The opinion of the Court, filed was delivered by

Black, C. J.

It is not to be denied that cases do exist in which a defendant may desire, for honest and just reasons, not to put his defence on the record in the shape of an affidavit. But such cases are not more than one in a thousand. Nevertheless we believe this to be one of that sort, and I mention it merely to prevent a particular application of the remarks which I am bound to make on the general subject.

A cause is not beyond the power of the Court until arbitrators are actually chosen. If a rule to refer is entered at a time, or *59under circumstances, which might do the other party an injury, or deprive him of fair advantage, it is proper for the Court to stop the proceeding. When the choosing of the arbitrators would prevent the plaintiff from having a judgment under the Act of 1851, the Court ought to interfere, otherwise the statute might be evaded and trifled with in a manner that would be altogether discreditable to the administration of justice.

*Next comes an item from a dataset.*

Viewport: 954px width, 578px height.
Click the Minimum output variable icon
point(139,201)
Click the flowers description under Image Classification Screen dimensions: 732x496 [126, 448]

This judgment was pronounced by the Court for want of an affidavit of defence, and in accordance with an Act of the Legislature. But it is said the Legislature had no power under the Constitution to pass such a law. The clause of the’ Constitution which forbids it is not pointed out; and I am ignorant of any provision which secures to the good people of this Commonwealth the privilege of making false defences against honest claims. The law is not only constitutional, but eminently wise, just, and necessary. It is no tyranny to require that a good defence shall be fully and fairly stated on the record, and n'o hardship to verify it on oath. Still less is it a subject of reasonable complaint that a judgment may be rendered against a party, who, upon his own showing, has no legal or equitable ground upon which he can resist it. If there be any who are too tender in conscience to affirm or swear to the truth, I know of no help for them; for there is no system of judicial procedure yet invented, which will enable them to get the unwritten facts of a case before the Court, except by the oath of somebody; and a man who is too scrupulous to swear himself will not call a witness to do it for him. The sin is no less when committed by proxy than if perpetrated in person. How such men can demand a jury trial without doing violence to their principles,is not easy to see, unless they forget that jurors are always sworn.-

Judgment affirmed.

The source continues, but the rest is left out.